Concise Encyclopedia of Dotcom Business Blunders

Google has become so large a brand that it has turned into a common verb. They are now a publicly traded company with an $81 thousand million market capitalization (number of shares total times price at which they sell). Here we are in the year 2005. Surely any internet company that has survived to this day has learned from the mistakes of the heady internet bubble days. Right?

Wrong.

Google does not appear to have learned a darn thing from the failed and floundering businesses that preceded it. Nor do they appear interested in the lesson. After all, they are Google and their corporate motto is “Don’t be evil.” Let’s look at some of the foolishness.

They tried to take Wall Street’s money without playing by Wall Street’s rules. Perhaps you remember that, when Google went public, they auctioned the shares. This was an attempt to get the highest price possible; if there was to be a big first day pop, they wanted the money to go into their own pockets, not the broker’s pockets. In the end, they had to settle for a little less money up front. The shares have risen quite a way since then. Google thought they had a way to prevent Wall Street from making a killing on their shares the way they had on such companies as TheGlobe.com. The truth is that shares do not trade without Wall Street.

They tried to publicly release information about their business without actually saying anything. The earnings statement filed with the SEC was sufficiently complicated that it was the next day before CNBC’s Joe Kernen felt comfortable he had an accurate earnings per share number to announce. Playing the cards close to your chest is one thing when you are privately held. It is another thing altogether when you are publicly traded. This is part of the reason Google traded down on the news. The other part is that when you announce that your profits quadrupled over the previous quarter, it’s really hard to continue that trend.

And I haven’t even gotten to today’s stupidity. Parts of the online community have been up in arms over the last sentence of this article. I’ll start there.

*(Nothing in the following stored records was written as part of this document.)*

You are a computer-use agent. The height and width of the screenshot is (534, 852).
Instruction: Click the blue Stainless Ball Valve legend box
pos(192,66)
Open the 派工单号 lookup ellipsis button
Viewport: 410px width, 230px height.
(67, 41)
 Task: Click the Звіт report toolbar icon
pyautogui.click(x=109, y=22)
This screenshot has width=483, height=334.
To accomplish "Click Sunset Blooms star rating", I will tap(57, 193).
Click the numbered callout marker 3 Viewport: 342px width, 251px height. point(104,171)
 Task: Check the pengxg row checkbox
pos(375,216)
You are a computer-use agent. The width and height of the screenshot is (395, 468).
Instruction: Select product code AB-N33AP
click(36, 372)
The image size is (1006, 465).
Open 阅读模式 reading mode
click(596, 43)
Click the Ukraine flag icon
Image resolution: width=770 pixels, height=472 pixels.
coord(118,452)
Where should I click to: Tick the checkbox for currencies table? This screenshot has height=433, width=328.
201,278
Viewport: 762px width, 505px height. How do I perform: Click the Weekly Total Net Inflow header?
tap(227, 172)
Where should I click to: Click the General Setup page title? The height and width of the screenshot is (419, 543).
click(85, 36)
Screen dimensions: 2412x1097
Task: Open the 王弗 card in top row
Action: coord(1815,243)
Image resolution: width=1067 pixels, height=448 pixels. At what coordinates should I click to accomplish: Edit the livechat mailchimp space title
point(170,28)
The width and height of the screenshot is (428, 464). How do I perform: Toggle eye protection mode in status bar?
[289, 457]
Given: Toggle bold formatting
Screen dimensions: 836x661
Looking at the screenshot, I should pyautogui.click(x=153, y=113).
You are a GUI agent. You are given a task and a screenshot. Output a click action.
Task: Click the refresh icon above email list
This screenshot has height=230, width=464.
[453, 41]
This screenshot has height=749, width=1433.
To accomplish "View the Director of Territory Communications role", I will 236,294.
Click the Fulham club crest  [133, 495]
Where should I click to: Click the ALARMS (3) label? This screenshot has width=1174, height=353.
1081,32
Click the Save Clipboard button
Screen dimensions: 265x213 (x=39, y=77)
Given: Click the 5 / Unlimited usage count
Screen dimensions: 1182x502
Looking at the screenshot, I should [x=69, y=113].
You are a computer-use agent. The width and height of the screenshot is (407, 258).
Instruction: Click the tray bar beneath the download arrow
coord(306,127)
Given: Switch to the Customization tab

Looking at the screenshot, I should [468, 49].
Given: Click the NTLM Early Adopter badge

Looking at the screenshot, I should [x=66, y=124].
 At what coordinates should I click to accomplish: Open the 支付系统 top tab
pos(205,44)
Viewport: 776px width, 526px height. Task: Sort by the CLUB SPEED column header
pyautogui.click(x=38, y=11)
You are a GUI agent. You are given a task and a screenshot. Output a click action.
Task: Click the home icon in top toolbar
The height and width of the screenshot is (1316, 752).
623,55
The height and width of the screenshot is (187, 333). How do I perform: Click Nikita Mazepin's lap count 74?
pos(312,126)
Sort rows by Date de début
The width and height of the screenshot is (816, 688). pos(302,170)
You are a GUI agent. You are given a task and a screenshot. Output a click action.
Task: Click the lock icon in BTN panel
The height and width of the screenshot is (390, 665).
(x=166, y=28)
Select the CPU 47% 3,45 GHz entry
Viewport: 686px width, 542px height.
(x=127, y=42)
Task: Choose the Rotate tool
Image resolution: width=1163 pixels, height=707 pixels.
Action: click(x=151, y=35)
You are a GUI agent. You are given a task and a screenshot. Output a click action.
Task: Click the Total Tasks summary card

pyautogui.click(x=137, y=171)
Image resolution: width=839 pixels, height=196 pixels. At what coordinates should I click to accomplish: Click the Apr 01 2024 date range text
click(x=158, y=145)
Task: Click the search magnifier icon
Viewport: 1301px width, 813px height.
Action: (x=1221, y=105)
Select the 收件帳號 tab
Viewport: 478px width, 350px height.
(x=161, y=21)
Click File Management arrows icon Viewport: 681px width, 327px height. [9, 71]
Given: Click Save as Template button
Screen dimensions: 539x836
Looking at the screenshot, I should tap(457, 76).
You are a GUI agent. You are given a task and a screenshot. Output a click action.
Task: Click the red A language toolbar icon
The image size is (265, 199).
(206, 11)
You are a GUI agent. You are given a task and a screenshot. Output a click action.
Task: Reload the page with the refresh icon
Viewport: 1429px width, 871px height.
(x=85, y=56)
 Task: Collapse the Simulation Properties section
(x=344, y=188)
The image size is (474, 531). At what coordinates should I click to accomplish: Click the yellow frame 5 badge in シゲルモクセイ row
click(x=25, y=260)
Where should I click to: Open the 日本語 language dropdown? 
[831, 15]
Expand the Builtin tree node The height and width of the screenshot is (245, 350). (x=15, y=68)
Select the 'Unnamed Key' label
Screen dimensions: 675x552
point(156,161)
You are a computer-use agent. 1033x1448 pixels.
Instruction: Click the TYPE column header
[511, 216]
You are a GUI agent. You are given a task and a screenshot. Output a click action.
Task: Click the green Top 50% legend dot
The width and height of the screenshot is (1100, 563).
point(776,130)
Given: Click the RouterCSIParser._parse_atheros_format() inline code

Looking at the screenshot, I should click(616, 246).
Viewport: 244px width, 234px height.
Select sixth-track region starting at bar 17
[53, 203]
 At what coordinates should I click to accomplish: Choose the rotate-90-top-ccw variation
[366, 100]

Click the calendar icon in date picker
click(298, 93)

They are capriciously withholding information from certain news outlets. Why? It seems that last week, C|net Googled the Google CEO and published the results. They were demonstrating that search engines are a powerful tool for finding information about people as well as companies. Since I was employed as a research analyst during the internet boom, I know this only too well. There are two problems with Google’s reaction to the article. First, it’s childish. “You did something I don’t like so I’m not talking to you” was a strategy most of us left behind in High School if not before. It’s just not something you do in the business world. Even if the policy is to not say anything to certain people, you don’t make that policy public. The second problem is legal in nature. SEC Regulation FD (Fair Disclosure) says that publicly traded companies cannot “selectively disclose” information. The regulation was designed to prevent management from giving insider information to selected analysts and not telling the public. If Google chooses to not let C|net in on information disseminated to other news sources they may be in big trouble.

Focusing on this one line, however, masks a potentially serious ongoing labor issue. Google has stepped up hiring lately, adding to the job creation numbers (what a shame that nationwide 100,000 people a month are still getting laid off). Google has some unusual fringe benefits according to C|net: “Tasty victuals–free breakfast, lunch and dinner–are only one of the many perks the company offers its burgeoning number of employees. Others include a staff doctor, dry cleaning pickup and delivery, onsite car wash and oil change, gym, personal trainers, tuition reimbursement, proximity parking for pregnant employees and nursing rooms for mothers.”

At some point, they are going to have to give up the dotcom era luxuries. It is one thing to have an executive dining room, or even a company cafeteria. It is quite another to commit to serving every employee ” Ahi Tuna & Avocado Poke, Calypso Rice Salad, Roasted Pork Loin and Hazelnut Shortcakes with Plum Compote” three times a day. There will come a quarter when, to please stockholders, they will have to cut such extravagance in order to focus on the bottom line.

When that day comes, they will have a few thousand unhappy geeks on payroll.